Speech Emotion Recognition Using Quaternion Convolutional Neural Networks
This addresses the challenge of inferring emotion from speech signals for applications in human-computer interaction, though it is incremental as it builds on existing methods with a novel encoding approach.
The paper tackled speech emotion recognition by proposing a quaternion convolutional neural network (QCNN) model that encodes Mel-spectrogram features in an RGB quaternion domain, achieving state-of-the-art accuracy of 77.87% on RAVDESS and comparable results on other datasets like 70.46% on IEMOCAP and 88.78% on EMO-DB.

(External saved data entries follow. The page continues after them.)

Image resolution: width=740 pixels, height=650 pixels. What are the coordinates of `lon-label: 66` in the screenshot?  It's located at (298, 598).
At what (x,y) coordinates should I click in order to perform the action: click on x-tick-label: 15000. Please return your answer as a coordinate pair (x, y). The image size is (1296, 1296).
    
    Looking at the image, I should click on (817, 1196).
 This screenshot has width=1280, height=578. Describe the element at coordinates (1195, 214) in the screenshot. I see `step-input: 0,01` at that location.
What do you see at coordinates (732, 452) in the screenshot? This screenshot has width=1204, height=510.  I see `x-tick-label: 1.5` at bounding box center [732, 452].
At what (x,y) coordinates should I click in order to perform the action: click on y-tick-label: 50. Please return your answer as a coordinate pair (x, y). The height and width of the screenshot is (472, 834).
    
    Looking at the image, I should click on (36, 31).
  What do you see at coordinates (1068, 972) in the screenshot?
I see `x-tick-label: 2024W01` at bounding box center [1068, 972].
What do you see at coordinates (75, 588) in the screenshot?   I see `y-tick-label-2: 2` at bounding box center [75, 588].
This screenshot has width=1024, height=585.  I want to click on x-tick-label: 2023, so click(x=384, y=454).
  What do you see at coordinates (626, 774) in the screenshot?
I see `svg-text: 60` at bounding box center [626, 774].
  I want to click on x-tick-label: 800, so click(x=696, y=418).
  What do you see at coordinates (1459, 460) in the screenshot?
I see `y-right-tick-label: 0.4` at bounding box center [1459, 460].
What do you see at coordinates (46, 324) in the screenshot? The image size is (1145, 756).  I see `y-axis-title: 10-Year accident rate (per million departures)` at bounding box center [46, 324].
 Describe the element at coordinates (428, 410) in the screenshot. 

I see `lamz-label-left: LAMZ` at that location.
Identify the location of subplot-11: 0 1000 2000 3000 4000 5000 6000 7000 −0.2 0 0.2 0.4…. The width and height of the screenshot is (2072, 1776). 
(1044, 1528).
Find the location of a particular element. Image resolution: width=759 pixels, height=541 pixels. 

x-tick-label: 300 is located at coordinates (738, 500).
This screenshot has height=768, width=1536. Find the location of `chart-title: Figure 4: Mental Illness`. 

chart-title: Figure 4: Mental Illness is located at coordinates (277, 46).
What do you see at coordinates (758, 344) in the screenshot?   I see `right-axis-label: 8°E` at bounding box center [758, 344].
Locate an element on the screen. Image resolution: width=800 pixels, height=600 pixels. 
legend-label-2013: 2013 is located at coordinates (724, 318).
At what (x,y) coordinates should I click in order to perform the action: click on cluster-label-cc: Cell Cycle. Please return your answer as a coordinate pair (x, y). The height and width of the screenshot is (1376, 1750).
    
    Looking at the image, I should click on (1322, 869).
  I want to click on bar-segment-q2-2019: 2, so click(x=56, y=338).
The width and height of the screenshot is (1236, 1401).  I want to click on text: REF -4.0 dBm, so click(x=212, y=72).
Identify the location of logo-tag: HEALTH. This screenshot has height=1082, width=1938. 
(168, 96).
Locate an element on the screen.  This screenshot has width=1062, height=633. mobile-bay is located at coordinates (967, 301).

Although speech recognition has become a widespread technology, inferring emotion from speech signals still remains a challenge. To address this problem, this paper proposes a quaternion convolutional neural network (QCNN) based speech emotion recognition (SER) model in which Mel-spectrogram features of speech signals are encoded in an RGB quaternion domain. We show that our QCNN based SER model outperforms other real-valued methods in the Ryerson Audio-Visual Database of Emotional Speech and Song (RAVDESS, 8-classes) dataset, achieving, to the best of our knowledge, state-of-the-art results. The QCNN also achieves comparable results with the state-of-the-art methods in the Interactive Emotional Dyadic Motion Capture (IEMOCAP 4-classes) and Berlin EMO-DB (7-classes) datasets. Specifically, the model achieves an accuracy of 77.87\%, 70.46\%, and 88.78\% for the RAVDESS, IEMOCAP, and EMO-DB datasets, respectively. In addition, our results show that the quaternion unit structure is better able to encode internal dependencies to reduce its model size significantly compared to other methods.